• A scientist is studying a stream that flows into a lake. She wants to know how much water flows from the stream.
• Suppose we divide the intervals \([0,120]\) into n smaller intervals, each of width \(\Delta t = 120/n\). These smaller intervals will be \([0, \Delta t], [\Delta t, 2\Delta t], [\Delta t, 2\Delta t], [2\Delta t, 3\Delta t]\), and so on.
• Let \(t_0 = 0, t_1 = \Delta t, t_2 = 2\Delta t\) and in general, \(t_i = i\Delta t\) for \(0 \leq i \leq n\). Notice that \(t_n = n\Delta t = n (120/n) = 120\)
• The first interval is \([t_0, t_1]\), the second is \([t_1, t_2]\), and for \(1 \leq i \leq n\), the i th interval is \([t_{i-1}, t_i]\).
• To estimate the volume of water flowing into the lake in each of these time intervals, we will need a measurement of the flow area at some point in each interval. Thus, for \(i \leq i \leq n\), we choose a number \(t^{*}_i \in [t_{i-1}, t_i]\) and measure the flow rate at time \(t^{*}_i\). The flow rate is \(f(t^{*}_i)\).
• To estimate the volume of water flowing into the lake during the time interval \([t_{i-1}, t_i]\), we assume that the flow rate was a constant \(f(t^{*}_i) m^3/hr\) throughout the interval.
• Since the interval is \(\Delta t\) hours long, we compute the total volume of water that flowed into the lake over this interval is approximately \(f(t^{*}_i) \Delta t\) metre cubes.
• Adding up the contributions of all the time intervals, we conclude that the total volume of water that flowed into the lake from \(t=0\) to \(t=120\) in cubic meters is about:

\(f(t^{*}_1) \Delta t + f(t^{*}_2) \Delta t + ... + f(t^{*}_n) \Delta t = \sum_{i=1}^n f(t^{*}_i)\Delta t\)

The above equation is called a Riemann sum for the function \(f\) on the interval \([0,120]\). It's named after the mathematician Georg Friedrich Bernhard Riemann.

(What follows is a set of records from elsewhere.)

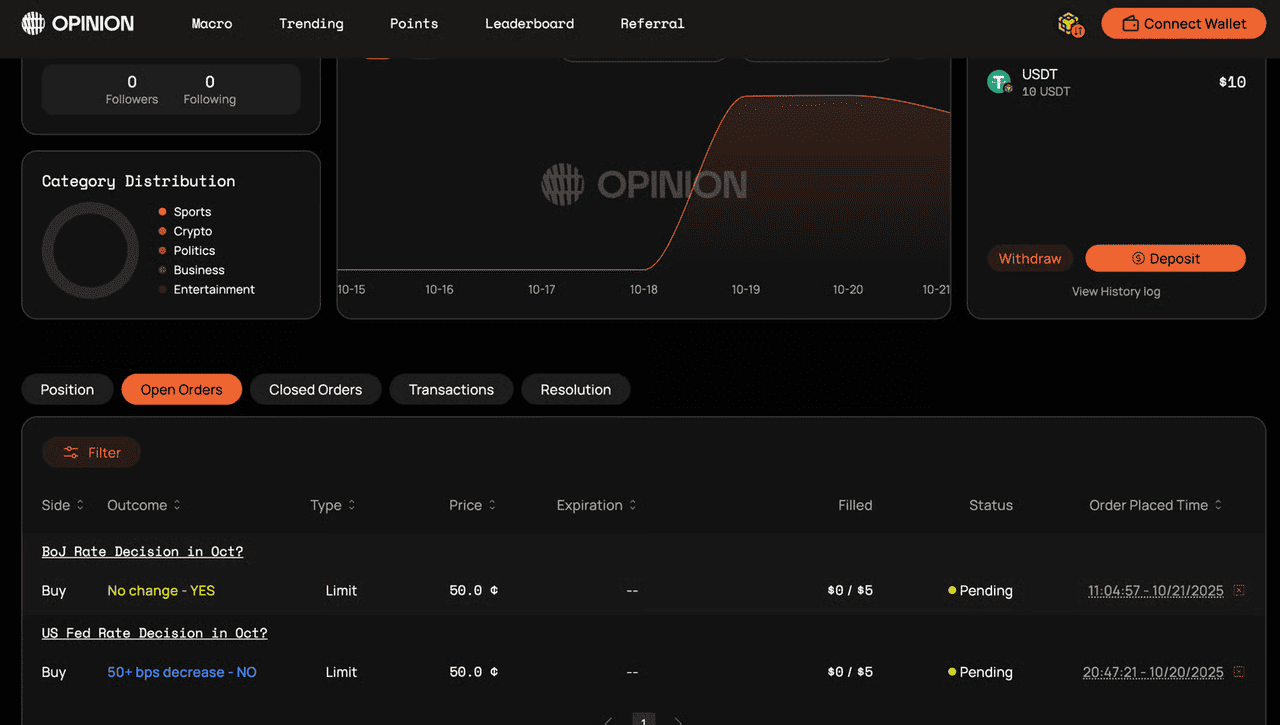Viewport: 1280px width, 725px height.
Task: Select the No change - YES outcome
Action: click(160, 590)
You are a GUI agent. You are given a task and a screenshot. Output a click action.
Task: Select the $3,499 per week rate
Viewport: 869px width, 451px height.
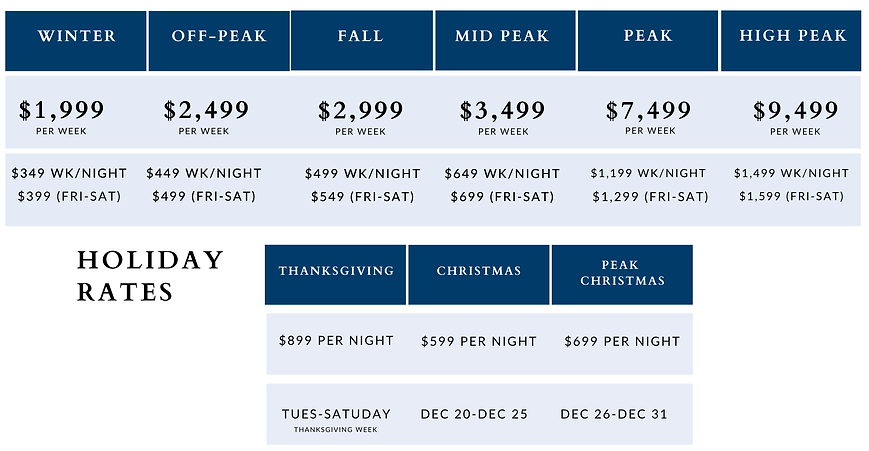pyautogui.click(x=502, y=110)
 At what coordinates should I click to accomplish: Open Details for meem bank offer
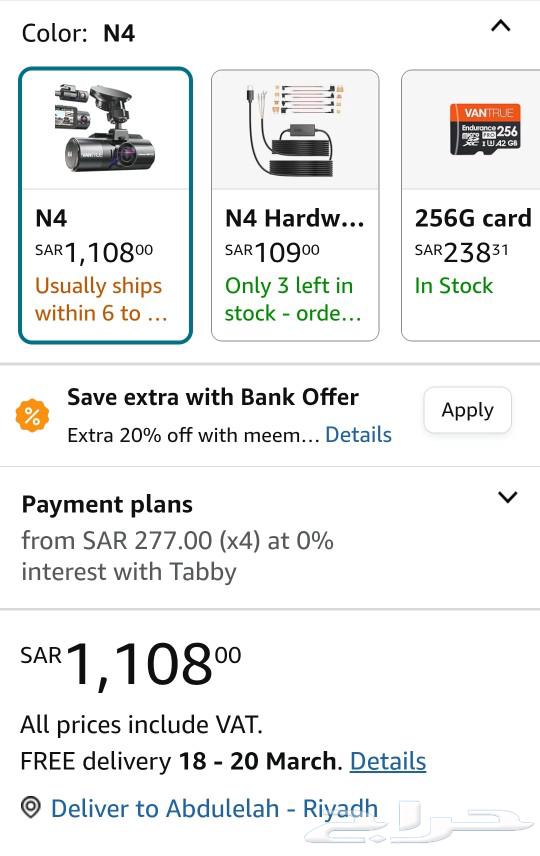[358, 435]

• If we want to specify that there are \(n\) terms in the sum, we may refer to it as Riemann n-sum.
• Suppose that, for each \(n\), \(R_n\) is a Riemann n-sum for \(f\) on the interval \([0,120]\). As \(n\) increases, \(R_n\) should get closer and closer to both the area under the graph of \(f\) for \(0 \leq t \leq 120\) and also the total volume of water that flowed into the lake over the five days. To get the exact value, we therefore take the limit as \(n \to \infty\). In other words,

\(\lim_{n \to \infty} R_n =\) area under graph of \(f\) for \(0 \leq t \leq 120\)

= volume of water that flowed into lake over five days, in \(m^3\).